My, Diary, this is a darker entry, is it not? I did quite joyful things while away from you, too! I was in a play! It was staged reading, technically, but it had blocking and movement and sound and light cues. I wore three different costumes and really pushed my comfort level, both via the execution of a burlesquey dance number and the public donning of a pair of workout pants that showcased my mum mum tum tum in a manner I normally opt not to do. The play was Femmes: A Tragedy, by Gina Young, and I played an aging lesbian burlesque dancer schooling the young on butch/femme history and, like, fisting; I also briefly played a Pilates instructor. I don’t know that I’m an actor, but I’m comfortable enough on a stage and pulled it off. I went to Disneyland, and Medieval Times! My child is getting not one but two spring breaks this season, what with the change of schools. Disneyland review: Space Mountain is exhilarating. I meditated on the big drop at the end of Splash Mountain and fully stayed in my body. Also, if you spread an umbrella across your knees you won’t get so wet. Guardians of the Galaxy is the best ride. Apple Pie Churros are worth it.
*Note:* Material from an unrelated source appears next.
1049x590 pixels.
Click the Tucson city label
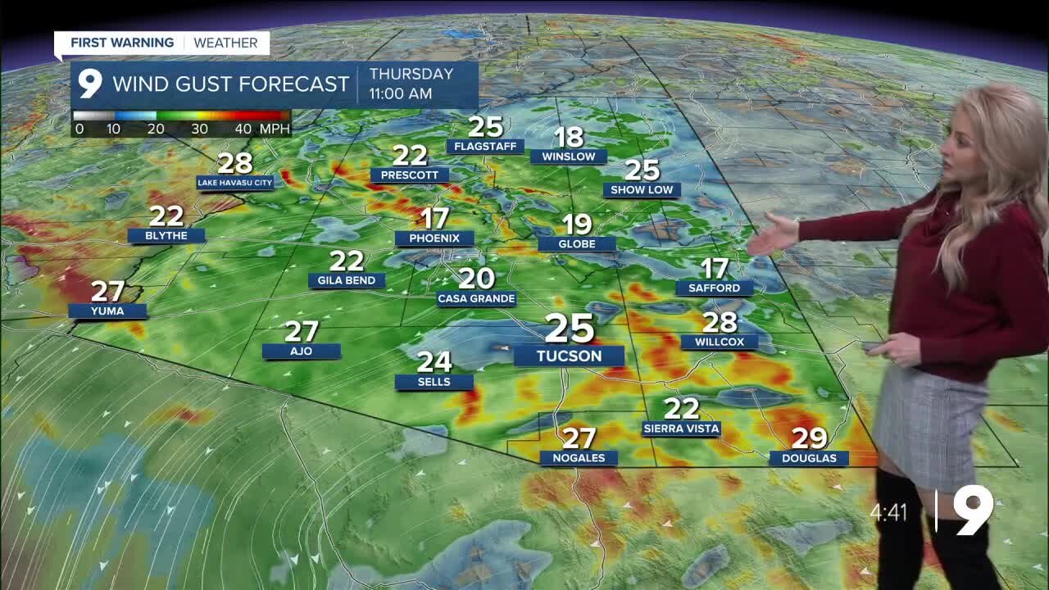pyautogui.click(x=569, y=356)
Medieval Times review: The knights were all striking! We saw scab knights! We all felt badly about this and Venmo’d the striking knights. An injury to one is an injury to all! That said, we are not worthy of horses. It was great to bring my son to a place where he could yell “KILL HIM!!!!!” and it wasn’t inappropriate. The food was surprisingly good. Our scab knight (everyone gets assigned a knight) was the most metal, with a wild, furry beard. The sparks flying off the clashing swords are undeniably cool. I felt surprisingly immersed in the world of the historic tarot – the swords! The cups! It is someone’s job to braid the horses’ manes and tails to give them maximum crimped, Stevie Nicks hair. I would like to think I’m too ethical to be a scab worker for this job, but perhaps I overestimate my morals, at least in the face of a saucer-eyed, ombre-furred, crimped-haired horse.
I mean I can't help but feel like the ghost story was a shoutout! That was a killer read. Many thoughts!
Thank you so much for this entry. I relate to all of it so much.